Board of Directors’ performance assessment
According to SoftwareONE’s OrgR, the BoD with the assistance of the NCC will carry out a regular evaluation of the BoD’s and the BoD committees’ performance as well as the Chairpersons’ work. To this extent, the BoD is committed to an open, transparent and critical boardroom culture, which forms the basis for this annual review of its own performance and effectiveness.
The assessment is intended to review the BoD’s as well as the committees’ composition, organization and processes, the BoD’s responsibilities governed by the OrgR and the committee charters. The committees shall further assess their accomplishments and evaluate their achievements subject to predetermined goals.
The outcome of these assessments will generally feed into the BoD’s succession planning as described in section Board of Directors’ skill and experience assessment.
Board of Directors’ training and education
Education is an important priority for SoftwareONE’s BoD. Newly elected BoD members attend an on-boarding program tailored to their functions to gain a sound understanding of SoftwareONE’s organization, business, culture and its environment. In addition to this induction program for new members, continuous training with respect to their responsibilities as BoD and committee members is primarily the individual Board members’ responsibility.
SoftwareONE’s Board program shall update and enhance the Board members knowledge of emerging business trends and risks and is further intended to contribute to building a strong and effective culture in the BoD, an important pillar of BoD effectiveness.
Interaction of the Board of Directors with the Executive Board
In accordance with Art. 16 of the AoI and Art. 11.2 of the OrgR, the BoD has delegated the operational management of SoftwareONE and the group based on the OrgR entirely to the EB within the limits permitted by and subject to the powers and duties remaining with the BoD pursuant to the OrgR.
The EB supports the BoD in fulfilling its duties and prepares proposals for consideration and decision-making by the BoD. These proposals are related to the following key group responsibilities: long-term strategy, business plan resilience, organizational structure, accounting principles, finance, capital markets, risk management including insurance, HR matters, corporate social responsibility, share capital and financing in general as well as for important strategic transactions.

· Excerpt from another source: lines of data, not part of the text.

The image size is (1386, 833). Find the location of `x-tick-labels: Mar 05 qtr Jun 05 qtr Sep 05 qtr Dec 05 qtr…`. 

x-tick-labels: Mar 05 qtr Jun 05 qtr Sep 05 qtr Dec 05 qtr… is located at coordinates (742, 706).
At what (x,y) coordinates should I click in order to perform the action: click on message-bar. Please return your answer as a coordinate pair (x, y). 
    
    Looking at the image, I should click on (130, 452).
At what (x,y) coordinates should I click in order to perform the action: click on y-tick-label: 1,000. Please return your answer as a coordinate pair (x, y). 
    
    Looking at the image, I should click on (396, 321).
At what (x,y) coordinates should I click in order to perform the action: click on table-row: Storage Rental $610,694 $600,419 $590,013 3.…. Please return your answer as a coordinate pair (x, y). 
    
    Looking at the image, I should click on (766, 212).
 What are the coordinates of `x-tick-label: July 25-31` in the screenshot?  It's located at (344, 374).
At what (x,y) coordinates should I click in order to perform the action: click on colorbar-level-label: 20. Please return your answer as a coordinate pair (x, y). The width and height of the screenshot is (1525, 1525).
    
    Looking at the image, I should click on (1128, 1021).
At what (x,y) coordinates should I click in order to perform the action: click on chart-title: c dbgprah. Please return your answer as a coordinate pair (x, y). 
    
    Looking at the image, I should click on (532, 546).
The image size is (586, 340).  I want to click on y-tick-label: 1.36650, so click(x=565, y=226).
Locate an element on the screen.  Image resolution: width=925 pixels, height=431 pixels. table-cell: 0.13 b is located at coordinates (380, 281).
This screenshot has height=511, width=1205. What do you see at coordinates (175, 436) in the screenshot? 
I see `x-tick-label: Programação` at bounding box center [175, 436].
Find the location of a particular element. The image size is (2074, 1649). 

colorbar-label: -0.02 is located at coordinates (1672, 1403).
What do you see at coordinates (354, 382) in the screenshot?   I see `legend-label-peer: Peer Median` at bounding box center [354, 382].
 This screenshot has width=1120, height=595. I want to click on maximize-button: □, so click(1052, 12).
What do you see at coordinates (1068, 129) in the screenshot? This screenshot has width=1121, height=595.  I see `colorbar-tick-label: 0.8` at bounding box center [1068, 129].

BoD resolutions shall result in appropriate feedback and unambiguous instructions to the CEO and other members of management.
The BoD supervises and monitors the performance of the EB through reporting and controlling processes. The CEO and other EB members regularly provide reports and updates to the BoD. These include information on key performance indicators and other relevant financial data, current and forward-looking risks, and on developments in important markets, the industry and material events. The Chairperson of the BoD regularly meets with the CEO and other EB members also outside of regular Board meetings. SoftwareONE has an information and financial reporting system. The annual targets are reviewed by the EB in detail and are approved by the BoD. SoftwareONE has adopted and implemented a formal approach to risk management and control, described in more detail in the section Audit Committee.
The BoD remains entitled to resolve any matters, which are not delegated to or reserved for the Annual General Meeting of shareholders or another executive body of the company by law, the AoI or the OrgR. Further, the BoD may, at any time on a case-by-case basis or according to a general reservation of powers provided in the OrgR, intervene in the tasks and powers of an EB subordinated to it and resolve on the relevant matter itself.